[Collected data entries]
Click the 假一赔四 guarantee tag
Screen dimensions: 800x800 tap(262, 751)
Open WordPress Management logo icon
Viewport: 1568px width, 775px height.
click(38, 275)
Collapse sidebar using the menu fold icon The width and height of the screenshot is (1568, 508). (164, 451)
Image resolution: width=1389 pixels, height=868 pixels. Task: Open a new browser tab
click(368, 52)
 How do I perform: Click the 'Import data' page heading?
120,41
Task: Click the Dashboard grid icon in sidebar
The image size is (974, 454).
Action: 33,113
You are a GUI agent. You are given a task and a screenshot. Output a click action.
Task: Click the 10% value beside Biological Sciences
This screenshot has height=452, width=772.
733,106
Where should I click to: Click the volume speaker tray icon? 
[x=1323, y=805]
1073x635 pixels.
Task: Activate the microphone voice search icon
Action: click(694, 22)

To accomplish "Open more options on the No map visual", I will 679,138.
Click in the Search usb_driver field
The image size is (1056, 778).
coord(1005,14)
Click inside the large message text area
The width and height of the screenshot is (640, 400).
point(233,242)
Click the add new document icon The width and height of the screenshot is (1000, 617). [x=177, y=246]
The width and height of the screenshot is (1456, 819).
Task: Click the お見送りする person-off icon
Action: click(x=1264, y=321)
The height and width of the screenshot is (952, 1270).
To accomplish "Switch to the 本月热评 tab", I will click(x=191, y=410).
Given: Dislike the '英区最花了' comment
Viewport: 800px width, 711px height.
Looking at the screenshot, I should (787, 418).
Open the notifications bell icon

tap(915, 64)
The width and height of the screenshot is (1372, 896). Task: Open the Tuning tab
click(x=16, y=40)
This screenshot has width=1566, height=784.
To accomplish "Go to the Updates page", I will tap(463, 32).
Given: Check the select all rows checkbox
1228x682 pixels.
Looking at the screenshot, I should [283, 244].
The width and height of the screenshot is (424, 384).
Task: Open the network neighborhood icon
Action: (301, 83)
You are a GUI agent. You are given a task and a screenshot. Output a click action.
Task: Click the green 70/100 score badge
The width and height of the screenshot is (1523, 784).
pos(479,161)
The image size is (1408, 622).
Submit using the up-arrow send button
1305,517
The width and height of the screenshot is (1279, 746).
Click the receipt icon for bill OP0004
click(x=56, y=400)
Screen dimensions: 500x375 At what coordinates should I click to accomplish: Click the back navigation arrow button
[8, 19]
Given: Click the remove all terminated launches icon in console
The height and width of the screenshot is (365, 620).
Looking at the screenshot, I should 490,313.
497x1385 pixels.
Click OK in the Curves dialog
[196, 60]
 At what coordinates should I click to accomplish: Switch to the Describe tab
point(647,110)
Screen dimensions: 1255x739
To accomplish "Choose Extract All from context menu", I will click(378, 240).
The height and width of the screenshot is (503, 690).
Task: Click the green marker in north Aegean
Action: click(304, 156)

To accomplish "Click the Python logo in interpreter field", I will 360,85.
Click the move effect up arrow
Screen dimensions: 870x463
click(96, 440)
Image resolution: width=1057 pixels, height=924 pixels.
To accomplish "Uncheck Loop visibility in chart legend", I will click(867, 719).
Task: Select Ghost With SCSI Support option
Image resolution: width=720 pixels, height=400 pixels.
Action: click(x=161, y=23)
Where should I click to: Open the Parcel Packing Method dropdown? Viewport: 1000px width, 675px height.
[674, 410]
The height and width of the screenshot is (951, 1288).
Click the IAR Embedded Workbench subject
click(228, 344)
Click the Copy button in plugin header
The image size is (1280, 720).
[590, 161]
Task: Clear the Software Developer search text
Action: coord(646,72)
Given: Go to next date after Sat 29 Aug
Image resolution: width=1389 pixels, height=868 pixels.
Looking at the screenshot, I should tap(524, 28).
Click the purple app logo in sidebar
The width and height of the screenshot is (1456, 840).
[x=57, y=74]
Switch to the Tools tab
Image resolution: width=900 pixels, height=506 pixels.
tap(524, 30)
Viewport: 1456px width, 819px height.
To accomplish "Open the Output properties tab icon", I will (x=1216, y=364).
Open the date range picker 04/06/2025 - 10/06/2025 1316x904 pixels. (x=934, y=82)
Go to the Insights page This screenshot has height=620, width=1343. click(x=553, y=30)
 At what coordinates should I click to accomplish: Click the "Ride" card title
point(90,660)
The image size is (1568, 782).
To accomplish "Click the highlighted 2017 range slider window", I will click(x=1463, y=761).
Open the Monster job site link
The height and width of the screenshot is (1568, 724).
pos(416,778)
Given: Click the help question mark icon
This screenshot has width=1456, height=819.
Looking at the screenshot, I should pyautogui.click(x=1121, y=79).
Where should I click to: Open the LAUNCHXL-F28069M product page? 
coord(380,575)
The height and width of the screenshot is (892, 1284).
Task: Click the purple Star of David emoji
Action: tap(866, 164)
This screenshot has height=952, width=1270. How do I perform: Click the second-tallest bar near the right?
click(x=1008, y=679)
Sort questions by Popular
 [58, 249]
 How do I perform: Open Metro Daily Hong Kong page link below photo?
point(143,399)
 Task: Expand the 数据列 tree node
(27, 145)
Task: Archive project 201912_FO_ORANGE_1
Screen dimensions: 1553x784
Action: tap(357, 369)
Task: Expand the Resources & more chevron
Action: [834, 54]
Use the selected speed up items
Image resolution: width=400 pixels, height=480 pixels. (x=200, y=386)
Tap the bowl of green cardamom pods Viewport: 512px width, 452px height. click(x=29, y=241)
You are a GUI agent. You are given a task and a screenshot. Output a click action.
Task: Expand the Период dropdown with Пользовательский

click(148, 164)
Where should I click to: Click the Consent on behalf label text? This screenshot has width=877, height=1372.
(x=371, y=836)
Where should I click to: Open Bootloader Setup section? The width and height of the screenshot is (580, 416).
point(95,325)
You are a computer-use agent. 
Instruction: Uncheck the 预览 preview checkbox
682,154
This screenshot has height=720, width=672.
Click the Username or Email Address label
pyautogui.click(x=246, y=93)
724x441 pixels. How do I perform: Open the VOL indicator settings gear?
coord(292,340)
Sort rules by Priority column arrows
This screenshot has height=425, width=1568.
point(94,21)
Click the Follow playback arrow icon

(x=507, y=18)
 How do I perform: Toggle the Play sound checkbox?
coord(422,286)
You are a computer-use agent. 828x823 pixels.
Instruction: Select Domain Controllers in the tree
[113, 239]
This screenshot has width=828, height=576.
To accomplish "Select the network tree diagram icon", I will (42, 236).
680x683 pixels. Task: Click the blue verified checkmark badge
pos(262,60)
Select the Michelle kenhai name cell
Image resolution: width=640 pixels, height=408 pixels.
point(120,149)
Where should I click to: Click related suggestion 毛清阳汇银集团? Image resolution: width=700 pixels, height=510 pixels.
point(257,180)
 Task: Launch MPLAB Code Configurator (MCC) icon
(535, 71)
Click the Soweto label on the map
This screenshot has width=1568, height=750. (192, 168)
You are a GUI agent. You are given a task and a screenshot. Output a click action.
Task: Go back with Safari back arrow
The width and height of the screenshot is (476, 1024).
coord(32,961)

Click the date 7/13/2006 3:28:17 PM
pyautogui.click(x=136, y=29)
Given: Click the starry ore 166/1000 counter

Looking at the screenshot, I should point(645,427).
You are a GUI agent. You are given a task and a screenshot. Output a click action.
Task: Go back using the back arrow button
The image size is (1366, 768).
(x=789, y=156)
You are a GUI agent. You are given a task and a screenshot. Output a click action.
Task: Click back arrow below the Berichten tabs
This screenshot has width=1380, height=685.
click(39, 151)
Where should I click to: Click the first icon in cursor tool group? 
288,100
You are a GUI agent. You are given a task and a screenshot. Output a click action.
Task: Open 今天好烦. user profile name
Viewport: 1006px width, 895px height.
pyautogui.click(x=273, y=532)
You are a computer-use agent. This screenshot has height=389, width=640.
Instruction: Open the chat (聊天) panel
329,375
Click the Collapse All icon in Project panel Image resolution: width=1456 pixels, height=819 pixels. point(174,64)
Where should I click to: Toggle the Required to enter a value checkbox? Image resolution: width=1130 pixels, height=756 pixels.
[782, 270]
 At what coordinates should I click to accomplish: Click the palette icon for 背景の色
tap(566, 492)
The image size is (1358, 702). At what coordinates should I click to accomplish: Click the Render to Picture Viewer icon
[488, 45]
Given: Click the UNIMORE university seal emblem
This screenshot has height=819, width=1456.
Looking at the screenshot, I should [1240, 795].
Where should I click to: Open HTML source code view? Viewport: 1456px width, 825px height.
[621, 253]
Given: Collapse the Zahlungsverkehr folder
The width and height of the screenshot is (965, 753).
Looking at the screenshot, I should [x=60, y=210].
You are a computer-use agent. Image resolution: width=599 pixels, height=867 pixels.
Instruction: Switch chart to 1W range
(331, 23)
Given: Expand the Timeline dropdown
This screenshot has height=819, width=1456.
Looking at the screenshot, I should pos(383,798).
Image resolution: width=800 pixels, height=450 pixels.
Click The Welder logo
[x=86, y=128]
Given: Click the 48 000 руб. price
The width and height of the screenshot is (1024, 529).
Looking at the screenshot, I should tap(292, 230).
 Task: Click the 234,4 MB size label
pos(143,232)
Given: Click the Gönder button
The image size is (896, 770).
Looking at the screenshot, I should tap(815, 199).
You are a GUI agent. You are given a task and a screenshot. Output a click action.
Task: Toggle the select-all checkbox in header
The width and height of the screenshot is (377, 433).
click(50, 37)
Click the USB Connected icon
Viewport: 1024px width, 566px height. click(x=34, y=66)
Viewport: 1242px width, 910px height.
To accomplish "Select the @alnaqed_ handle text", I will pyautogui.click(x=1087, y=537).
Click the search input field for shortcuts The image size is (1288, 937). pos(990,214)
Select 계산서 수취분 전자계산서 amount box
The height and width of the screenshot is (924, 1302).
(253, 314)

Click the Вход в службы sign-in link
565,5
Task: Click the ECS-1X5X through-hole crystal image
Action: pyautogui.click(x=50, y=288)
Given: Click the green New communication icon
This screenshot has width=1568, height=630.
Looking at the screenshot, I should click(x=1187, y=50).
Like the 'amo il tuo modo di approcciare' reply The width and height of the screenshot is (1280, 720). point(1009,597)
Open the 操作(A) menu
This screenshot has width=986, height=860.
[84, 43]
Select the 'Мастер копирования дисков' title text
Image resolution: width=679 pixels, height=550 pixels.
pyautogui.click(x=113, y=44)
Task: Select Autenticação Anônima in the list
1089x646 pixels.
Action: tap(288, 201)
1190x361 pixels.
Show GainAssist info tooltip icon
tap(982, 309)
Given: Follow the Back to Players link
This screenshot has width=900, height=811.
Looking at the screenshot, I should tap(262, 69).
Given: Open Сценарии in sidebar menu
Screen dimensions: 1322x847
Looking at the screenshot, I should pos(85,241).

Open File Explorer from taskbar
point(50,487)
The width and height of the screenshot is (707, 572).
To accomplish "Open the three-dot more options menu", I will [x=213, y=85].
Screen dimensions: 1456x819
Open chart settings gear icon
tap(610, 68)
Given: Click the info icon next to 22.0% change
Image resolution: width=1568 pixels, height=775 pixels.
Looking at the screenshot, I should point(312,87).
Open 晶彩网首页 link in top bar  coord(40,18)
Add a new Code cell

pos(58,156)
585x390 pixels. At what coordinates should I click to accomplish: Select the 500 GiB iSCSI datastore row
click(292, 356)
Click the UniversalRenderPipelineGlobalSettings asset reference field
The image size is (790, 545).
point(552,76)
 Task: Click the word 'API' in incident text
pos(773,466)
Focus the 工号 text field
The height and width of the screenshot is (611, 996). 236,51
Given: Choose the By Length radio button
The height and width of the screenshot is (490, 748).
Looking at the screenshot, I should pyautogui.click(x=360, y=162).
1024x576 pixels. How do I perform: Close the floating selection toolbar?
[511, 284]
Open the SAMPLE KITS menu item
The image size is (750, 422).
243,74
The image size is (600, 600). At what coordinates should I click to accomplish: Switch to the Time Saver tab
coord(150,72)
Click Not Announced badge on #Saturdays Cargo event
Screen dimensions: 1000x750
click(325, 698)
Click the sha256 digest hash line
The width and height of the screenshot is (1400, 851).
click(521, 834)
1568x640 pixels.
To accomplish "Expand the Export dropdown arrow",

# STATED PROBLEM
Rewrite the records starting at the line containing "Focus the 工号 text field" and ending at the line containing "should pyautogui.click(x=360, y=162).", substituting "option" for "radio button" and leaving everything else unchanged.

# ANSWER TO THE EXERCISE
Focus the 工号 text field
The height and width of the screenshot is (611, 996). 236,51
Given: Choose the By Length option
The height and width of the screenshot is (490, 748).
Looking at the screenshot, I should pyautogui.click(x=360, y=162).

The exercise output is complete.